Required action —
Give the entries again, precisely as they were written.

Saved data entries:
------------------------------------------------------------

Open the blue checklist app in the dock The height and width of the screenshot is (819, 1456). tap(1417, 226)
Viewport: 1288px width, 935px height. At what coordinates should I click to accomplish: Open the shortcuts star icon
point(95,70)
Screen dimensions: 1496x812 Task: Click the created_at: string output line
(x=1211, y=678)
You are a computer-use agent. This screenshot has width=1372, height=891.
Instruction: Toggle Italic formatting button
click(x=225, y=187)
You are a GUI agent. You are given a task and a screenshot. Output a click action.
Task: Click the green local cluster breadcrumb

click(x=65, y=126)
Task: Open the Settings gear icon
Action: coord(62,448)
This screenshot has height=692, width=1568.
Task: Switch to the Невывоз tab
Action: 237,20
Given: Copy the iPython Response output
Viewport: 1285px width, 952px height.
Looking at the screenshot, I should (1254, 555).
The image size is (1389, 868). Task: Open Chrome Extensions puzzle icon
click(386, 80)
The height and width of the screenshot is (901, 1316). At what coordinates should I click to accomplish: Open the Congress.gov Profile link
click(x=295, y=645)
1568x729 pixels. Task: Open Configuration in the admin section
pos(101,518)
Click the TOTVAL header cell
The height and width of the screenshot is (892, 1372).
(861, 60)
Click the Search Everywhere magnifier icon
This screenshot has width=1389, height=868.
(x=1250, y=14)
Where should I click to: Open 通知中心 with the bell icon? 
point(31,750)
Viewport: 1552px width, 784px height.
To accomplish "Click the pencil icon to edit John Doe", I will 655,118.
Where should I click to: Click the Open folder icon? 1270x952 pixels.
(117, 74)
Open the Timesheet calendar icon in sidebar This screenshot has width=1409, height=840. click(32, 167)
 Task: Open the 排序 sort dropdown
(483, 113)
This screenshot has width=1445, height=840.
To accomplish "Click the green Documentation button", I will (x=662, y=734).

------------------------------------------------------------

Result of the task —
Open the blue checklist app in the dock The height and width of the screenshot is (819, 1456). tap(1417, 226)
Viewport: 1288px width, 935px height. At what coordinates should I click to accomplish: Open the shortcuts star icon
point(95,70)
Screen dimensions: 1496x812 Task: Click the created_at: string output line
(x=1211, y=678)
You are a computer-use agent. This screenshot has width=1372, height=891.
Instruction: Toggle Italic formatting button
click(x=225, y=187)
You are a GUI agent. You are given a task and a screenshot. Output a click action.
Task: Click the green local cluster breadcrumb

click(x=65, y=126)
Task: Open the Settings gear icon
Action: coord(62,448)
This screenshot has height=692, width=1568.
Task: Switch to the Невывоз tab
Action: 237,20
Given: Copy the iPython Response output
Viewport: 1285px width, 952px height.
Looking at the screenshot, I should (1254, 555).
The image size is (1389, 868). Task: Open Chrome Extensions puzzle icon
click(386, 80)
The height and width of the screenshot is (901, 1316). At what coordinates should I click to accomplish: Open the Congress.gov Profile link
click(x=295, y=645)
1568x729 pixels. Task: Open Configuration in the admin section
pos(101,518)
Click the TOTVAL header cell
The height and width of the screenshot is (892, 1372).
(861, 60)
Click the Search Everywhere magnifier icon
This screenshot has width=1389, height=868.
(x=1250, y=14)
Where should I click to: Open 通知中心 with the bell icon? 
point(31,750)
Viewport: 1552px width, 784px height.
To accomplish "Click the pencil icon to edit John Doe", I will 655,118.
Where should I click to: Click the Open folder icon? 1270x952 pixels.
(117, 74)
Open the Timesheet calendar icon in sidebar This screenshot has width=1409, height=840. click(32, 167)
 Task: Open the 排序 sort dropdown
(483, 113)
This screenshot has width=1445, height=840.
To accomplish "Click the green Documentation button", I will (x=662, y=734).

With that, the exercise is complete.